Ini surat pertamaku.

Hei, kau, apa kau pernah merasa jatuh cinta? Kupikir jatuh cinta itu hanya bisa dialami oleh gadis-gadis di manga yang kubaca. Tapi ternyata aku salah.

*

Untuk sampai ke Perpustakaan Nasional, aku harus menempuh perjalanan sekitar 45 menit menggunakan bus kota. Awalnya aku hanya mengunjungi perpustakaan itu di akhir pekan jika bahan bacaanku telah habis kubaca.

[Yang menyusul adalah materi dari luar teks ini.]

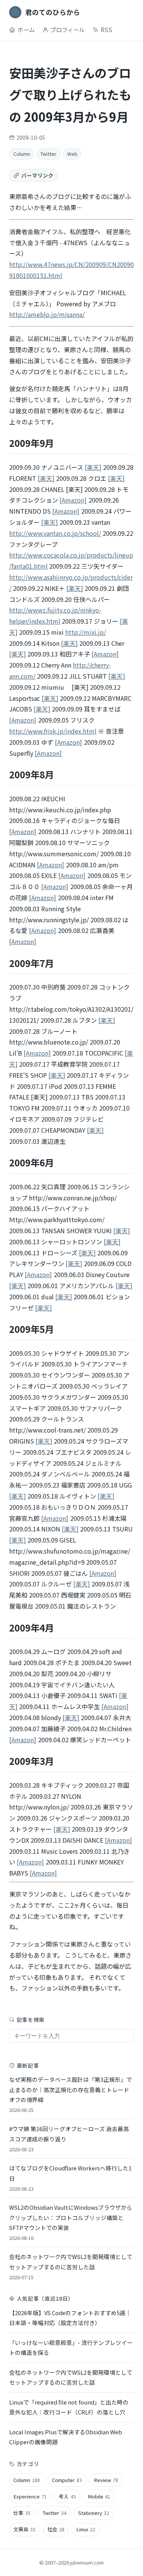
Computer (67, 2480)
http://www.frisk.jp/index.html (52, 731)
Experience (30, 2496)
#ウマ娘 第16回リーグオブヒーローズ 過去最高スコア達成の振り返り (69, 2138)
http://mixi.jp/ (85, 632)
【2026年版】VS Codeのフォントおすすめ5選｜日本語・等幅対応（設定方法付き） (70, 2318)
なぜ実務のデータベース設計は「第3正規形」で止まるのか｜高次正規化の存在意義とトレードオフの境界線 (70, 2094)
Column (21, 153)
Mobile (99, 2496)
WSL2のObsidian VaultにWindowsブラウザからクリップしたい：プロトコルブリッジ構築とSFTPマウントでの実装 (70, 2222)
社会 (55, 2529)
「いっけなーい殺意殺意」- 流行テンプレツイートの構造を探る (71, 2347)
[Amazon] (73, 500)
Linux (86, 2529)
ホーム (26, 29)
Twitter (48, 153)
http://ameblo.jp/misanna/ (47, 314)
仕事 (22, 2512)
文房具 (24, 2529)
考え (67, 2496)
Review (106, 2480)
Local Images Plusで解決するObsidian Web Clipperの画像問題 (65, 2437)
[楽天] (93, 467)
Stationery (93, 2512)
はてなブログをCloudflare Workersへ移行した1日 (70, 2178)
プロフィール (67, 29)
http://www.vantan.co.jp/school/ (55, 533)
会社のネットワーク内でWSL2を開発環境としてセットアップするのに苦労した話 (70, 2266)
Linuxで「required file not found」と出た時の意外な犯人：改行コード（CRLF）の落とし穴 (69, 2407)
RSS (106, 29)
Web (72, 153)
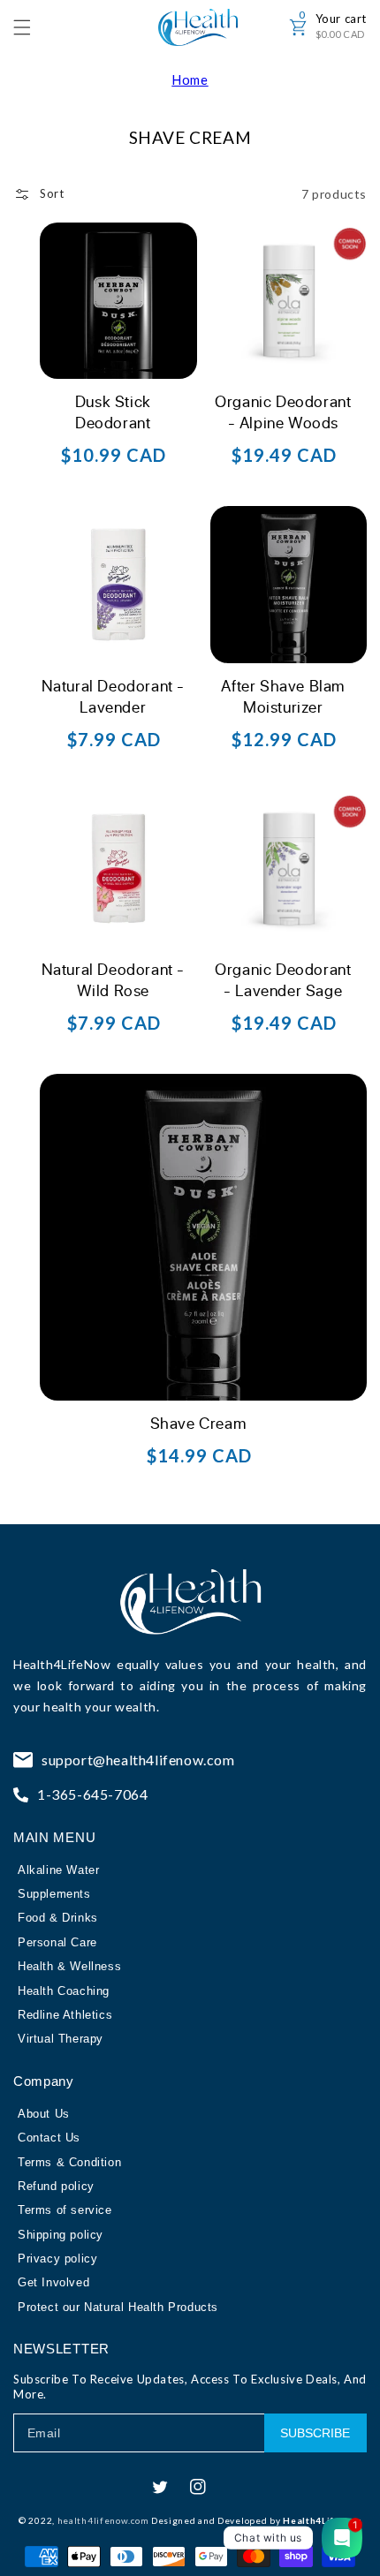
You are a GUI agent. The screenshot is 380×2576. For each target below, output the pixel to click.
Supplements (54, 1893)
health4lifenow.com (103, 2520)
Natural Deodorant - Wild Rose (113, 979)
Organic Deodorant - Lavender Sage (283, 979)
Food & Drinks (58, 1917)
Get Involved (53, 2282)
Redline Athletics (65, 2014)
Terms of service (65, 2210)
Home (189, 79)
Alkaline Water (58, 1870)
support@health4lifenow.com (138, 1759)
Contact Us (49, 2137)
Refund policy (56, 2186)
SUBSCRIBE (315, 2433)
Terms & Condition (69, 2162)
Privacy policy (57, 2258)
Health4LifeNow (61, 1664)
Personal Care (57, 1942)
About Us (44, 2113)
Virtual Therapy (60, 2038)
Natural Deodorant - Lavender (113, 696)
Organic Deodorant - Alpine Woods (283, 411)
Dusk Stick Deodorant (113, 411)
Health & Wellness (69, 1966)
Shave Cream (198, 1422)
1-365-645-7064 (92, 1794)
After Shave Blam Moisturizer (283, 696)
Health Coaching (64, 1991)
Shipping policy (60, 2234)
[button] (31, 27)
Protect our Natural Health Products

Tapi belakangan ini, intensitasku mengunjungi perpustakaan menjadi lebih sering dibanding biasanya. Dan itu karena..., kau. Ya, kau.

gambar pinjam di sini


Pukul empat sore. Beberapa hari lalu hujan yang turun tidak pada musimnya mulai mengguyur sepanjang Salemba. Dan seperti beberapa kisah manga yang pernah kubaca, aku bertemu denganmu di bawah sebuah atap perpustakaan yang melindungi kita dari terpaan air hujan. Ini pertemuan paling mainstream yang pernah terjadi sepanjang sejarah namun aku tetap mengalaminya. Tentu kau tidak menyadarinya karena banyak orang yang berteduh sore itu, barangkali mereka―termasuk kita, tidak terlalu peduli dengan ramalan cuaca? Tapi aku bersyukur untuk hal itu. Aku tersenyum, merasa teduh. Di sela-sela kesibukanku mengamati ritme air hujan yang jatuh, diam-diam aku memperhatikanmu. Kau tampak serius melindungi buku-buku tebal di dalam jaket dan mendekapnya erat serupa mendekap sesuatu yang sangat berharga. Hingga kacamata yang kau pakai pun mulai terlihat berembun dan membuat matamu yang hitam mengerjap-erjap. Lucu. Kau terlihat gelisah dan berkali-kali melihat ke arah jam yang melingkar di tanganmu. Hujan memang kerapkali datang tanpa prediksi, barangkali itu yang sedang kau pikirkan. Tidak usah ambil pusing, aku hanya mencoba menerka-nerka sebab aku pun berpikir hal yang sama. Tapi aku berhutang budi pada hujan sore ini, dan barangkali kau merasa sebaliknya? Tentu saja, aku tidak bisa memaksa arah pikiran kita untuk tetap sejalan, bukan?

Entah apa yang membuatku tidak bisa mengalihkan tatapan untuk menangkap kegelisahan di matamu. Hingga akhirnya kau memutuskan untuk menerobos hujan yang telah menjelma riak-riak kecil itu. Air berkecipak membasahi sepatumu, jaketmu dan rambut lurusmu.


Dan sejak detik itu, sejak hujan yang menjelma gerimis itu mengaburkan sosokmu, aku sudah mengingatmu.